Figures 6 and 7 show the curves of the torque clamping force during the bolt tightening process under two lubrication conditions: thread lubrication only and full lubrication, respectively.
The results indicate that, when the same tightening torque is applied, the clamping force under full lubrication is greater than that under thread lubrication only, and the dispersion of the curves within the same group of samples is smaller.
The data from the two groups of comparative tests shows that the application of lubricant on the bearing surface significantly reduces the friction coefficient and torque coefficient by approximately 15% and improves stability. This demonstrates that applying lubricant to the bearing surface is an effective method for reducing the torque coefficient and increasing stability.
3. Industry status
In construction machinery, fasteners are typically installed using the torque method, which is straightforward, simple, and easy to operate. The installation torque is determined by the friction coefficient, and an accurate numerical value is crucial. However, ignoring the dispersion of the friction coefficient, known as the standard deviation, can significantly impact the reliability of the bolted connection.
At present, the national standard GB/T 1231-2000 sets the standards for high-strength bolt connection pairs in steel structures. The torque coefficient (K) is specified as 0.11-0.15, with a standard deviation ≤ 0.01.
Many users focus solely on the torque coefficient and believe that once it is determined, the installation torque can be established immediately, leading to a fastener connection. However, the standard deviation is often overlooked. If the standard deviation exceeds 0.01, the pre-tightening force of individual bolts will vary during installation. If the standard deviation is too large or too small, some fastener connection pairs may be over-tightened or under-tightened, which can pose a risk to the reliability of the installation.

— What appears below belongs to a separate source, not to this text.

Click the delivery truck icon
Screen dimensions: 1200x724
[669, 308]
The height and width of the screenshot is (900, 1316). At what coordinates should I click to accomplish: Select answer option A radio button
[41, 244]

On the other hand, if the torque coefficient is large and the standard deviation is less than 0.01, the dispersion of the connection pair is minimal, and the force on each fastener pair is relatively uniform. An increased torque coefficient during installation may lead to a higher torque value, but it will not cause over-tightening or looseness, leading to improved reliability and safety of the installation.

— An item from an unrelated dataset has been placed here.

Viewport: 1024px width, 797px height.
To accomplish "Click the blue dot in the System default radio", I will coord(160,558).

In conclusion, from a certain perspective, the standard deviation is more important than the torque coefficient.
The thread friction coefficient, bearing surface friction coefficient, and torque coefficient are critical technical parameters that must be understood and mastered when installing fastener connection pairs. At present, these parameters are widely recognized and considered by the majority of users during installation.
A smaller friction coefficient leads to a smaller torque coefficient. When determining the installation torque, a smaller torque coefficient results in a greater clamping force.
Conversely, a larger torque coefficient leads to a smaller clamping force. If the torque coefficient is small to a certain extent, the clamping force generated by a certain torque can exceed the strength limit of the bolt, causing the high-strength bolt to stretch or even fracture due to fatigue.
On the other hand, if the torque coefficient is too large, the generated clamping force will be too small, and the fastener connection pair will not function properly, leading to looseness.
The lubrication state has a significant impact on the thread friction coefficient, bearing surface friction coefficient, and torque coefficient values. In general, fastener connection pairs with rough product surfaces and noticeable machining marks will have higher torque coefficient and friction coefficient values.
However, after lubrication, these values can decrease significantly. Furthermore, lubrication also affects the dispersion of the thread friction coefficient, bearing surface friction coefficient, and torque coefficient. The dispersion of these values is smaller under lubrication, ensuring greater stability and reliability of the bolted connection.